The answer to that question has several facets: first Hezballah and Aoun do not completely trust General Suleiman, no matter what they claim. Second, Aoun cannot afford to lose his bid on the presidency, not for six years and especially not to a powerful and popular figure like the army chief, who would certainly threaten Aoun's own popular power base.

Third, at the moment the negotiations are between the 14 March and the 8th of March coalition, which hold the necessary MPs to enable a two third quorum in the parliament. But once Suleiman is elected the initiative will move from their hands to the hands of the president and he will be the one working on a deal with the 14 of March controlled parliamentary majority.

In the end it is all just a power struggle. This was the case since the Syrian army withdrew from Lebanon and this is still the case. It is a power struggle between two coalition, one advocating democracy and liberalism; the other, well judging by its allies Syria and Iran, i will leave it to you to figure out what they are advocating...

Monday, December 17, 2007

Happy holidays!

Well allow me to send my holidays greetings and best wishes of peace and prosperity to all of you, let us hope that the new year will be better on all of us and especially on Lebanon.

I apologize for my sparse posting but as you know the Lebanese political scene is becoming unbearable these days. There is no progress whatsoever, each concession by the 14 March coalition is met by more stringent demands and conditions by Hezbollah and its allies.

as usual today's parliamentary session was, once more, postponed to Saturday. Somehow i have stopped believing that Lebanon will ever elect a president. I hope i am wrong...

With that i leave you to enjoy your holidays and happy Adha, Merry Christmas and Happy New Year!

Saturday, December 01, 2007

Rumors of a deal, again...

As usual whenever a possible US-Syrian rapprochement looms over the horizon, Hezbullah mouthpieces start clamoring that a deal, between the two, is in the making and it will be on the expense of Lebanon.

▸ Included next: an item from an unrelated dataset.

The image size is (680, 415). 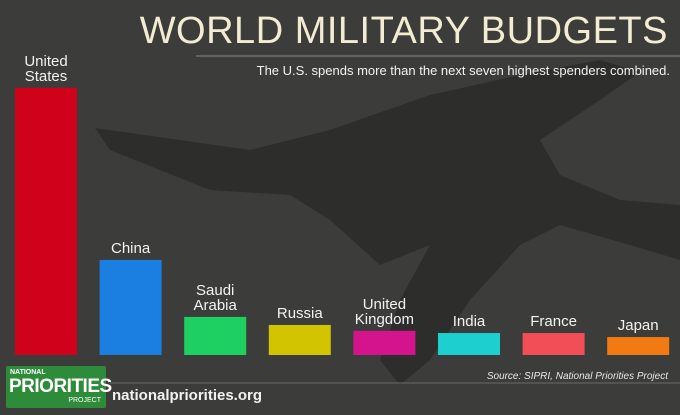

Unfortunately, these conspiracy theorists are first of all biased, trying to project their twisted wishes on reality. For in the post September 11 world it is against the interests of the US to strike any deal that will strengthen Syria's (or any other Middle Eastern country) regional clout and influence. The days of sub contracting regional stability to a few power hubs are long gone.

Second, Lebanon is the US last beacon of democracy in the Middle East, allowing the Syrians to spread their control, once more, on the tiny country will be too high a price even for separating Syria from Iran. No the deal, if any, will be a lessening of Syria's isolation, increasing aid and investment in its economy, and a reinvigorated peace process that will return the Golan heights to Syria.

However, I believe that Syria will not break its alliance with Iran. Bashar is too weak and the Iranian have too much at stakes and invested in the Allawites regime to let him slip out of their hands.

Third, there are too many UNSC resolutions and vested interests in the current Lebanese democratic coalition to simply let it be, once more, overwhelmed by Syria or its allies' despotic and oppressive regime.

Finally, we are passing through a waiting period, where all parties, national and regional, are waiting for further developments before committing to a defined policy or alliance. And the 14 of March initiative to propsoe General Suleiman as a presidential candidate was extremely smart, as he is a candidate that the opposition cannot refuse. The initiative cornered Bashar Assad, as the Syrians and their allies were hoping for an extended void and all the clashes that it will engender, to increase their bargaining chips in the upcoming months. This move robbed them of a very important card and will allow the Lebanese to inch forward to strong and stable political system.